— BEGIN Page text —
A new book on the daughters of Tsar Nicholas II will be published next year by British author and historian, Helen Rappaport. From her web site, Ms Rappaport notes:

They were the Princess Dianas of their day – perhaps the most photographed and talked about young royals of the early twentieth century. And with good reason, for the four captivating Russian Grand Duchesses – Olga, Tatiana, Maria and Anastasia Romanov – were much talked about and admired for their happy dispositions, their looks, the clothes they wore and their privileged lifestyle.

From an early age they were at the centre of unceasing gossip about the dynastic marriages they might make. But who were they really beyond the saccharine image perpetuated by those now familiar photographs of them as pretty girls in white dresses and big hats?  What were their personal hopes, dreams and aspirations and how did they interact with each other and with their parents?   What was life really like within the highly insular Imperial Family and how did they really feel about their mother’s obsessive and all consuming love for their spoilt brother Alexey?   

Over the years, the story of the four Romanov sisters and their tragic end in a basement at Ekaterinburg in 1918 has clouded our view of them, leading to a mass of sentimental and idealized hagiography. They are too often seen merely as set dressing, the beautiful but innocuous background to the bigger, more dramatic story of their parents – Russia’s last Tsar and Tsarina, Nicholas and Alexandra.   They are perceived as lovely, desirable and living charmed lives. But the truth is somewhat different.
— END Page text —
> **What to do**:
(A) Name each Grand Duchess identified in the Romanov sisters passage above, using the first names it gives.
(B) From the Romanov sisters passage, set down everything from "Over the years, the" down to "is somewhat different.", word for word.
— BEGIN Material provided —
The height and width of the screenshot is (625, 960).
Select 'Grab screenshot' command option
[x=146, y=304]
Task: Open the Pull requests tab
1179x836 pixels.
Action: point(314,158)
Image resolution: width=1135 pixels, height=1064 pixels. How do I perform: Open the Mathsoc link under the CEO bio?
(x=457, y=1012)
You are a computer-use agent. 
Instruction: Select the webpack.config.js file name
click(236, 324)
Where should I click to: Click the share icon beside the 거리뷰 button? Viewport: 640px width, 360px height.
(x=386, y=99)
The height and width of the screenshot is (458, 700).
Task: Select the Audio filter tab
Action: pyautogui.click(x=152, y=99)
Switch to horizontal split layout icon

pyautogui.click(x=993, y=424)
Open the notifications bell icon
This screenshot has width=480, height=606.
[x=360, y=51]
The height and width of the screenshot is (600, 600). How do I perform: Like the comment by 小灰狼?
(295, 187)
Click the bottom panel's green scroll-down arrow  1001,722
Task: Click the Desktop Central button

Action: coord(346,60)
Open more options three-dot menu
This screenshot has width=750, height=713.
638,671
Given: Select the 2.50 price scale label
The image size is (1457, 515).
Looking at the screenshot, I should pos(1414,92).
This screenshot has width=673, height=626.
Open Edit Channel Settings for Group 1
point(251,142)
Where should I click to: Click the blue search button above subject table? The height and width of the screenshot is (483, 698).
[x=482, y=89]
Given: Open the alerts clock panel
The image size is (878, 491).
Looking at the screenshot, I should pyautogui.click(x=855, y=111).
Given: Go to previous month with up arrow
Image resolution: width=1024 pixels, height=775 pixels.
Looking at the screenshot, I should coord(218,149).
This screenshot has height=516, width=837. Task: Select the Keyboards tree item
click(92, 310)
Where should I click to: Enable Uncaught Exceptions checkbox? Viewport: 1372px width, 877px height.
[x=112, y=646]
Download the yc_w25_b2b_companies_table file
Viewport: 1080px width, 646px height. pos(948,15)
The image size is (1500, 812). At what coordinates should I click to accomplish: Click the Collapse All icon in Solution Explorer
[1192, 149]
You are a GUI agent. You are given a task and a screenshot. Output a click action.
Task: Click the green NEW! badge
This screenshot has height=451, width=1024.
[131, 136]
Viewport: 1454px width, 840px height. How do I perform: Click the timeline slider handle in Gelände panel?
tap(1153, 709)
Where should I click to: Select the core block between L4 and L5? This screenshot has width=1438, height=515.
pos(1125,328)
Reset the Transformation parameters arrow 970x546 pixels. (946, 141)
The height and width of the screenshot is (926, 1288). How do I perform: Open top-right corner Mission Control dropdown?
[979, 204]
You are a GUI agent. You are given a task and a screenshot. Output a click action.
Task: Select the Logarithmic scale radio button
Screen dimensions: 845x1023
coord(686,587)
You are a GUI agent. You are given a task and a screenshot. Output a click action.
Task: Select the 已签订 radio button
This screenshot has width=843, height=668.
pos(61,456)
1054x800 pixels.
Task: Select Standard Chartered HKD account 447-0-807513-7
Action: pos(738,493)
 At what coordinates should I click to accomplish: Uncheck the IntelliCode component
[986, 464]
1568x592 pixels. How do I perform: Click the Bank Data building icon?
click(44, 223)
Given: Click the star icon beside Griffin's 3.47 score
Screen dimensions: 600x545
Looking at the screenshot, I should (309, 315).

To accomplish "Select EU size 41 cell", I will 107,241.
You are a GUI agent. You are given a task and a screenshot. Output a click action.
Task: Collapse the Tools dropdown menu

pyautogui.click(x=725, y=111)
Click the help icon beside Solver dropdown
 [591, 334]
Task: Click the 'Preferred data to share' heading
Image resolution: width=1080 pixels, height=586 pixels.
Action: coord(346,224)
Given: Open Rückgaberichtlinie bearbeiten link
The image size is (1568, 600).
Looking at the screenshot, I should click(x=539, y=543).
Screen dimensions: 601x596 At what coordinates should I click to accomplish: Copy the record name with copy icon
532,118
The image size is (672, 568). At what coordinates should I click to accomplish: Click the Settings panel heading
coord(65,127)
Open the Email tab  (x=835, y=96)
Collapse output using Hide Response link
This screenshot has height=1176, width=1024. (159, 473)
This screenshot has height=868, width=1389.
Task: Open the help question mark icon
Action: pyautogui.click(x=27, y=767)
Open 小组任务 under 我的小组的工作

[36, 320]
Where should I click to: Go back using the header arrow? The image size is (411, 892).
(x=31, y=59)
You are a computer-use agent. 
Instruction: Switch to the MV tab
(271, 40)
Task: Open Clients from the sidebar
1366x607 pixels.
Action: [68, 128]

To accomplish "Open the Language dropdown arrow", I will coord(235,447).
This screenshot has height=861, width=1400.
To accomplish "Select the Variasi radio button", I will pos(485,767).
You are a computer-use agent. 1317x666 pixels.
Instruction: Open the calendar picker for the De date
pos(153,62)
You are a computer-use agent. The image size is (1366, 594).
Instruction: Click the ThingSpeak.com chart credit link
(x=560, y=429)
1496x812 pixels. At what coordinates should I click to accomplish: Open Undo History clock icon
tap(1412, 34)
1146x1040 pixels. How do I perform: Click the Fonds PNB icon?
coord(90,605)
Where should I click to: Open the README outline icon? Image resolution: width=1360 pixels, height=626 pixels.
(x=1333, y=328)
— END Material provided —
> **Outputs**:
(A) Olga, Tatiana, Maria, Anastasia

(B)
Over the years, the story of the four Romanov sisters and their tragic end in a basement at Ekaterinburg in 1918 has clouded our view of them, leading to a mass of sentimental and idealized hagiography. They are too often seen merely as set dressing, the beautiful but innocuous background to the bigger, more dramatic story of their parents – Russia’s last Tsar and Tsarina, Nicholas and Alexandra.   They are perceived as lovely, desirable and living charmed lives. But the truth is somewhat different.